List the title of each numbered task that participants perform in the Farmers' Exchange experiment design below.

▶ [Text section]
☆ ☆ ☆ ☆ ☆

Farmers' Exchange Experiment Design Team: Matt Gedigian, Jessica Santana, Joyce Tsai
Project: Farmers' Exchange
Sessions: 4/12 7:00-9:45 • The Berkeley team further discussed implementation and brainstormed experiment design. 4/13 3:00-3:30 • Matt, Joyce, and Neil discussed the experiment design and the interactive prototype over the phone.
Contributions: All: Brainstormed experiment design, including qualitative and quantitative methods, what users to recruit, where to test, the format of the test. Matt: Control conditions, experiment variants Jessica: Quantitative and qualitative valuation, tasks Joyce: Control conditions, experiment variants, evaluation
Tasks The primary goal of our experiment with this prototype is to determine how farmers react to the system components, namely the phone tree structure and the search function. We have simplified our prototype to test these factors, removing extraneous options. Testing this stripped-down version will allow us to get feedback on the basic design and evaluating two different designs. Although we have designed a more comprehensive system capable of handling some edge cases, we chose not to test this because it requires more complex scenarios for the test subjects. We have also added a second search structure that allows the user to browse questions and answers based on topic hierarchy. By allowing the user to test both the hierarchical browsing and the keyword search, we can identify user preferences and areas for improvement. After validating the basic design and determining preferences, we can pursue refinements which enhance features and usability in future work.
Our other goal in designing these tasks is to learn more about the farmer's mental model in approaching the system. We have incorporated open-ended tasks as well as pre-determined scenarios to learn what the farmer would expect to do in each case without external guidance. In this manner, we can observe the questions that farmers ask, whether or not they provide enough information when posing the question or if they will more often need to follow up with more information, and whether or not the answer provided will suffice or if the farmer will need more information. We will have the participants complete an informed consent form at the start of the session. Before the first task, we will briefly describe the system to the farmer to appropriately set their expectations. We will then ask the farmer a series of short questions about demographics and how they currently shared and receive agricultural advice (which crops they produce, how long they've farmed, where they are from, where they get most of their agricultural advice, how they share advice and in what cases). We will explain that they are to complete the tasks on their own and that we will not intervene or provide assistance. Each participant will perform all four tasks. We will ask questions about each task immediately after it is completed, as well as a set of overall questions at the end. TASK 1. Leave a question. Proposed scenario: Your crops [we can personalize this based on the farmer] are wilting and you aren't sure why. You need to find out what could be the cause. Call the Farmers' Exchange phone number and leave a question about this problem. TASK 2. Retrieve an answer. Farmers' Exchange will call to notify you that your question has been answered. Follow the system's instructions to retrieve your answer. TASK 3. Browse for a specific topic using keyword search. Proposed scenario: You are searching for information on which pesticides you can use on your organic crops. Call the Farmers' Exchange phone number and search for related questions and answers. TASK 4. Browse for a specific topic using hierarchical search. Proposed scenario: You are searching for information on which pesticides you can use on your organic crops. Call the Farmers' Exchange phone number and browse for this topic.

☆ ☆ ☆ ☆ ☆

▶ [Supplied entries]
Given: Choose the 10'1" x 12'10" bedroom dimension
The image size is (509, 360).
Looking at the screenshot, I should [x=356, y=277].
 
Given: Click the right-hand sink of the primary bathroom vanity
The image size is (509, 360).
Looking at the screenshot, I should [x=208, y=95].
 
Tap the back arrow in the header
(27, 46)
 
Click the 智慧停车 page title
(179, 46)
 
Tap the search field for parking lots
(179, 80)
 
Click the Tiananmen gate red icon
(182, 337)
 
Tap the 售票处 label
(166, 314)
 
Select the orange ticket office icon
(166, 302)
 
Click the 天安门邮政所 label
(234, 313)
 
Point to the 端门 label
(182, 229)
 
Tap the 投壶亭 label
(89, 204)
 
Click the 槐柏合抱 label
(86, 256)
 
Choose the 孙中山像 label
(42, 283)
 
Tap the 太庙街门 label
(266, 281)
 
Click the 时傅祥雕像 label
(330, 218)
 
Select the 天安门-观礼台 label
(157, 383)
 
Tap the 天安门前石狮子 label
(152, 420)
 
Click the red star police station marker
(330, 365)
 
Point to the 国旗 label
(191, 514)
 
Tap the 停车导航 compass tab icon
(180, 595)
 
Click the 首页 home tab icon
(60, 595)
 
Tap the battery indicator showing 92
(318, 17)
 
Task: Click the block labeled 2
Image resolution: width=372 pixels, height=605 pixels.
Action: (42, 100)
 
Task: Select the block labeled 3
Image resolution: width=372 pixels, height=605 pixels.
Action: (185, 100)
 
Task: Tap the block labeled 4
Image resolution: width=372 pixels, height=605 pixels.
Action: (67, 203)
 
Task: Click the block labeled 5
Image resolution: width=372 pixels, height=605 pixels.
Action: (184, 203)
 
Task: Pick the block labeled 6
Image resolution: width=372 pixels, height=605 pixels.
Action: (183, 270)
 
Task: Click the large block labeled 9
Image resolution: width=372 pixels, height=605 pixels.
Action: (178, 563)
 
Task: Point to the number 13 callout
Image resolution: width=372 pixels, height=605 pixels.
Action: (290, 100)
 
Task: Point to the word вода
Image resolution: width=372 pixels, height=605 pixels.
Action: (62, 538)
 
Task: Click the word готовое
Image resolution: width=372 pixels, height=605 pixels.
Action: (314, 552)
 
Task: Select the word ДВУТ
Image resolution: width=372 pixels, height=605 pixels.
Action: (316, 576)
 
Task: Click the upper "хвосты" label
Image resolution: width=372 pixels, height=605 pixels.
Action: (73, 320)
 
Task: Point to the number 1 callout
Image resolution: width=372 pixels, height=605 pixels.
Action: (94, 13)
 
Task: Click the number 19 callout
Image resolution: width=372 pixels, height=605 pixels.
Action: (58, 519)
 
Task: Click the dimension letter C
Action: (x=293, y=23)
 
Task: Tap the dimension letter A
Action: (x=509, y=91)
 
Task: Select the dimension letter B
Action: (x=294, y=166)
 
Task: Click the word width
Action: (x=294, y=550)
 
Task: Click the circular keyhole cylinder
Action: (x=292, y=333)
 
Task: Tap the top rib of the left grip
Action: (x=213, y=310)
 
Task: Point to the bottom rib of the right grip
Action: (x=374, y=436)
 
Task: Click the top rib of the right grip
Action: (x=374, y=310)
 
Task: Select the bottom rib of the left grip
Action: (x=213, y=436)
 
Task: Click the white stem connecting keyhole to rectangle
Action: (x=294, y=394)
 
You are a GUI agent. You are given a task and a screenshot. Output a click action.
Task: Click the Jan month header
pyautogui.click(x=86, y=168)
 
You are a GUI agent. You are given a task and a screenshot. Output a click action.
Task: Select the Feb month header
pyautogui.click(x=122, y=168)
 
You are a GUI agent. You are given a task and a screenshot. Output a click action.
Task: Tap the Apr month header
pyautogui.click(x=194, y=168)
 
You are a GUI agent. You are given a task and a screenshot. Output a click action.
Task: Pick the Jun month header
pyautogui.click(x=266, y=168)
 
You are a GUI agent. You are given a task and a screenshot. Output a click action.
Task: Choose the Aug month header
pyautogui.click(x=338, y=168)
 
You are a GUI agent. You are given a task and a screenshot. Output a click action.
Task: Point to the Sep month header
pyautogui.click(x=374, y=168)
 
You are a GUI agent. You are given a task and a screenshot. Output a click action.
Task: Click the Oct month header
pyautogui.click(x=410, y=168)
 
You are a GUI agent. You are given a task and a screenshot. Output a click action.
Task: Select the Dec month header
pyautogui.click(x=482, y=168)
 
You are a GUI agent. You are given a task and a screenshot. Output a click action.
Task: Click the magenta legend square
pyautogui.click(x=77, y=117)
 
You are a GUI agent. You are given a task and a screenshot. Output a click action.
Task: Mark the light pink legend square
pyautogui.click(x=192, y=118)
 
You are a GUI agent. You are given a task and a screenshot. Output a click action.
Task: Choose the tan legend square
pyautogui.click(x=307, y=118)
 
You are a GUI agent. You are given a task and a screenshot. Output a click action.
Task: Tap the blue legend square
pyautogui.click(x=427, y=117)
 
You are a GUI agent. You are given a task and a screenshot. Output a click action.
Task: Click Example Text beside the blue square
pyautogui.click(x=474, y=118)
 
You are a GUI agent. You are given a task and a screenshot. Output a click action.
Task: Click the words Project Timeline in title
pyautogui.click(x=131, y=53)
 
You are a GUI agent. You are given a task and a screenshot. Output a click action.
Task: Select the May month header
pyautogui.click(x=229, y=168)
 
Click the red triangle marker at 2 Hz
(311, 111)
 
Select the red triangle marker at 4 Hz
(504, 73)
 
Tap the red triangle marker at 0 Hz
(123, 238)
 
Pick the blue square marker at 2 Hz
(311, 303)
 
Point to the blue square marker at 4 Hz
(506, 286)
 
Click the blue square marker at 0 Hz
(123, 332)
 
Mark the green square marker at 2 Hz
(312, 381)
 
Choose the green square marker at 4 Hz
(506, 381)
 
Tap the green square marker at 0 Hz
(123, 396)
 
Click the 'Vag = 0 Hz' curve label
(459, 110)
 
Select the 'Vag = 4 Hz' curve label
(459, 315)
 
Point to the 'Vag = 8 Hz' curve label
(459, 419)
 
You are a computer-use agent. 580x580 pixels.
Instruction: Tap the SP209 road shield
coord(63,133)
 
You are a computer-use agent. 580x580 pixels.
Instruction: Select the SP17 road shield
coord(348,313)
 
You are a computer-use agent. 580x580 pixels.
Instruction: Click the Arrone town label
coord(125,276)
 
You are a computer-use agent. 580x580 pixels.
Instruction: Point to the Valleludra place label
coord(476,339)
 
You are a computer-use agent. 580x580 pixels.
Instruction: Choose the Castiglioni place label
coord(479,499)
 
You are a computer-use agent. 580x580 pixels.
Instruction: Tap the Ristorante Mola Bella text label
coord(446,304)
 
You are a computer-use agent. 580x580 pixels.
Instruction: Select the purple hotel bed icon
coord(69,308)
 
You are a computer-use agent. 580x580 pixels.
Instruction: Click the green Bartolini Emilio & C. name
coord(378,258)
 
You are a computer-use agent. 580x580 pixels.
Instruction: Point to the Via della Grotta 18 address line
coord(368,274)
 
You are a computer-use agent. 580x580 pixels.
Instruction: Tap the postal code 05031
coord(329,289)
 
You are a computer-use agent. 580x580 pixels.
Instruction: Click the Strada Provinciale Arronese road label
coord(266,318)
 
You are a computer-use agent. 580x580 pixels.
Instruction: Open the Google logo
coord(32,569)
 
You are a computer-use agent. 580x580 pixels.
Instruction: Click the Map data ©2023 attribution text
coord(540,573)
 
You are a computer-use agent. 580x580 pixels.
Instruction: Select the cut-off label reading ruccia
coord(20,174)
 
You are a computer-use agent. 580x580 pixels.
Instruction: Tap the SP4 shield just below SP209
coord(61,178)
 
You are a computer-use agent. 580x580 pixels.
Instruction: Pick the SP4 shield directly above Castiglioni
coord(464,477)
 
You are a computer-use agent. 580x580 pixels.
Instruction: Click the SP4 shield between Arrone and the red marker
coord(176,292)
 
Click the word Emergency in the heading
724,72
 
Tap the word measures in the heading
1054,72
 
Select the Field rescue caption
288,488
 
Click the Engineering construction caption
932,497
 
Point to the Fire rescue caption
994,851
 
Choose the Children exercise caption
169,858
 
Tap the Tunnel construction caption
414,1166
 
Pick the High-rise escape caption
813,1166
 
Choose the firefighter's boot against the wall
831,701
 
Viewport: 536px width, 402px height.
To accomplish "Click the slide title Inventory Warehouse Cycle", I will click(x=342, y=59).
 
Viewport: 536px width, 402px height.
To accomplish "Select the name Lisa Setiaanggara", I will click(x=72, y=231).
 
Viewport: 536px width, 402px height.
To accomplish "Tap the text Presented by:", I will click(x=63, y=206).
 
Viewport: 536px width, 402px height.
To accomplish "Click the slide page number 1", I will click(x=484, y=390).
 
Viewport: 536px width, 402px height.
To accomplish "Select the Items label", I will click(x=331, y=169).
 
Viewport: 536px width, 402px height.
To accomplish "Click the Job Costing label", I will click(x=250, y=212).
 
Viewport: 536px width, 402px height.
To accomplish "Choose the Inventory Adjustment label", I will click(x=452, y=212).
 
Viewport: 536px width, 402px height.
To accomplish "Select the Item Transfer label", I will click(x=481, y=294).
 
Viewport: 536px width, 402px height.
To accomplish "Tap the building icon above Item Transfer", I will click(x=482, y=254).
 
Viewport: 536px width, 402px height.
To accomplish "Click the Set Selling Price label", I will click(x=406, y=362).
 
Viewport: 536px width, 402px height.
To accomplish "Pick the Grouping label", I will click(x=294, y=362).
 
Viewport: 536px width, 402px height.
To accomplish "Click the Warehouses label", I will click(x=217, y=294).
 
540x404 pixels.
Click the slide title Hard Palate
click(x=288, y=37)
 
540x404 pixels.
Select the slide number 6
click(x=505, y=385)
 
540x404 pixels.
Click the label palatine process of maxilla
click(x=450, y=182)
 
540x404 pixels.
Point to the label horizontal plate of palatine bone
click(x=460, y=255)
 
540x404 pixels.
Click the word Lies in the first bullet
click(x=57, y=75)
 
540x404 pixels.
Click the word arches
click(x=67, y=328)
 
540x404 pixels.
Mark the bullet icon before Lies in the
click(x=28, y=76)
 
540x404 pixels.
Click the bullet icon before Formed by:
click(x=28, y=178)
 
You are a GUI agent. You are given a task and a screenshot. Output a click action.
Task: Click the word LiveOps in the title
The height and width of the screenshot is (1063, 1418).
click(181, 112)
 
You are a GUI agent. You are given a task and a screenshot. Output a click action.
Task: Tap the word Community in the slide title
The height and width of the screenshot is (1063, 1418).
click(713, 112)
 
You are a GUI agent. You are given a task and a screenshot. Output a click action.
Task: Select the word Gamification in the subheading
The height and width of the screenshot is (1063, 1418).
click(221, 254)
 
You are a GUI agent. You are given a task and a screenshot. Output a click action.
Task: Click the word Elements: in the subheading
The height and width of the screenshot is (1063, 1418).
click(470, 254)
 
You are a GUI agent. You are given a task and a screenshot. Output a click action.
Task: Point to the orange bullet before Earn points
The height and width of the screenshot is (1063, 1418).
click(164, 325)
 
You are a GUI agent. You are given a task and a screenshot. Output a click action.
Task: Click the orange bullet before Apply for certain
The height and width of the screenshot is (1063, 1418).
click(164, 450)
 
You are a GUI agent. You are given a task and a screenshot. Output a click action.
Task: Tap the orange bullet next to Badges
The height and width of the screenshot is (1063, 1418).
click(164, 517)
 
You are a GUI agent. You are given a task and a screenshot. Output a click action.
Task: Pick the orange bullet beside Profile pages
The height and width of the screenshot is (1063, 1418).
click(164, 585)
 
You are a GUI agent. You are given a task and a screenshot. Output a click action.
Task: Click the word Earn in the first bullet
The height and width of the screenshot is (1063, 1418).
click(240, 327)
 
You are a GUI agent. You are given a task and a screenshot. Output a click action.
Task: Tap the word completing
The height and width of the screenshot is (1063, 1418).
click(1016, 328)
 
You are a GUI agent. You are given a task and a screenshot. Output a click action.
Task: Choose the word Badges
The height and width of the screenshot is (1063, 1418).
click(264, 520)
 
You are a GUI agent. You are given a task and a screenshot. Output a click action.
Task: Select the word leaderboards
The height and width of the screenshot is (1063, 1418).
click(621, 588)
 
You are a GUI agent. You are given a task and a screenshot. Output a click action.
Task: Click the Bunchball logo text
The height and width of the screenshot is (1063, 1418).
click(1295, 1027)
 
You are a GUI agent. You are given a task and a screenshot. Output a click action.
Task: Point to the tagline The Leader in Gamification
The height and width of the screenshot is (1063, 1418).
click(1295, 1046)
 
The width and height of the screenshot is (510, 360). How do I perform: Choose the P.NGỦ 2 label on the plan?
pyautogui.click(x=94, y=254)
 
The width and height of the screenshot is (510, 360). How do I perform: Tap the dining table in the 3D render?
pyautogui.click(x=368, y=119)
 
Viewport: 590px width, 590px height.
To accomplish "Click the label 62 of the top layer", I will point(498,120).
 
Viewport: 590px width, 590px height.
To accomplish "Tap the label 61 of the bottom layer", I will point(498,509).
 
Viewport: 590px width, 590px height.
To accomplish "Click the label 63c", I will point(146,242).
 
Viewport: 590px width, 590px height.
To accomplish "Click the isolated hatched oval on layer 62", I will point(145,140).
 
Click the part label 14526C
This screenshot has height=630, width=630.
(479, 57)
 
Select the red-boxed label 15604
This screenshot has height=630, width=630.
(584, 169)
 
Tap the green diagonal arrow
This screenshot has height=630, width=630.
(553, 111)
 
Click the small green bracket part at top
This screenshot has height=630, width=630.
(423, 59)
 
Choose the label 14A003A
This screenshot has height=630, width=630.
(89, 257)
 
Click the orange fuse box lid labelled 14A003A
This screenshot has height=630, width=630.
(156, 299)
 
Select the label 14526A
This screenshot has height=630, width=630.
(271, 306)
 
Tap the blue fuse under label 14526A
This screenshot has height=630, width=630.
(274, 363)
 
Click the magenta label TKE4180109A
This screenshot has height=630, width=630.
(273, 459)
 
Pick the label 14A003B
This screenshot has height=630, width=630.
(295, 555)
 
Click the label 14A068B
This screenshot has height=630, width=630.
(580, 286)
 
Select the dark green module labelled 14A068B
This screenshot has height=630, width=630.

☆ ☆ ☆ ☆ ☆

▶ [Solution]
1. Leave a question.
2. Retrieve an answer.
3. Browse for a specific topic using keyword search.
4. Browse for a specific topic using hierarchical search.